College Corner: Tips on how to ask for letters of rec

Aileen Kangavary

Fall semester is the time where seniors usually stress for letter of recommendations. However, the stress doesn’t only fall on seniors. Other grade levels could also use a letter of recommendation when signing up for scholarships or programs. Here’s a list of tips for students in any grade  need when wanting to approach a person to ask:

Ask someone who knows you well:

Ask someone who actually knows who you are and recognizes your achievement and work. There’s no point in asking a teacher who you got a passing score in the class but don’t truly know because then the letter just seems empty.

Ask early:

Teachers get stressed too since they have other students asking for recommendations. You don’t work well under pressure and under a condensed period of time, so neither will they. Give them a month or so in advance so they can come up with a really good one.

Ask Personally:

Asking personally is the way to go because it shows more importance than just an e-mail. Remember to ask at appropriate times and when they’re not getting swamped with recommendations by students.

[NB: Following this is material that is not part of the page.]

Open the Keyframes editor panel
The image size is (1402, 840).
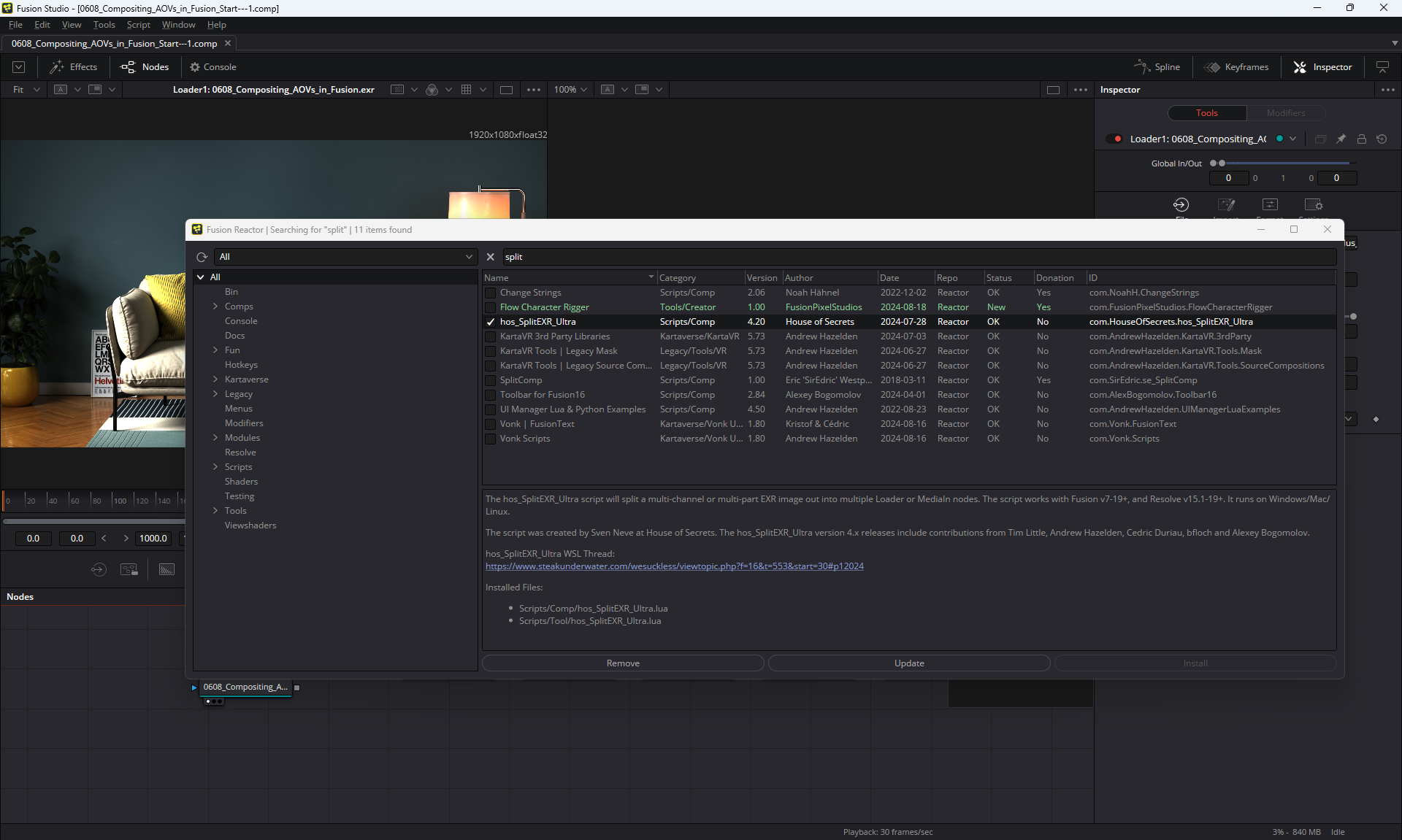point(1237,67)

Have all the materials necessary:

Creating a little portfolio with a cover page including your name, grade and reason for the letter of recommendation and who the letters are to, would be beneficial because the writer will have something to refer to when needed. Attach your brag sheet and resume if needed. Some adults may even ask for your personal statement so be prepared to share that as well.

Waive your right to read the letter:

You have access to read the letters that adults create for you however it would be best to refrain from them. Writers are more comfortable writing a candid letter when they know you’re not going to read it. Also, it reassures the readers (the department of admissions) that they’ve written a  great letter because you haven’t gotten a chance to read it.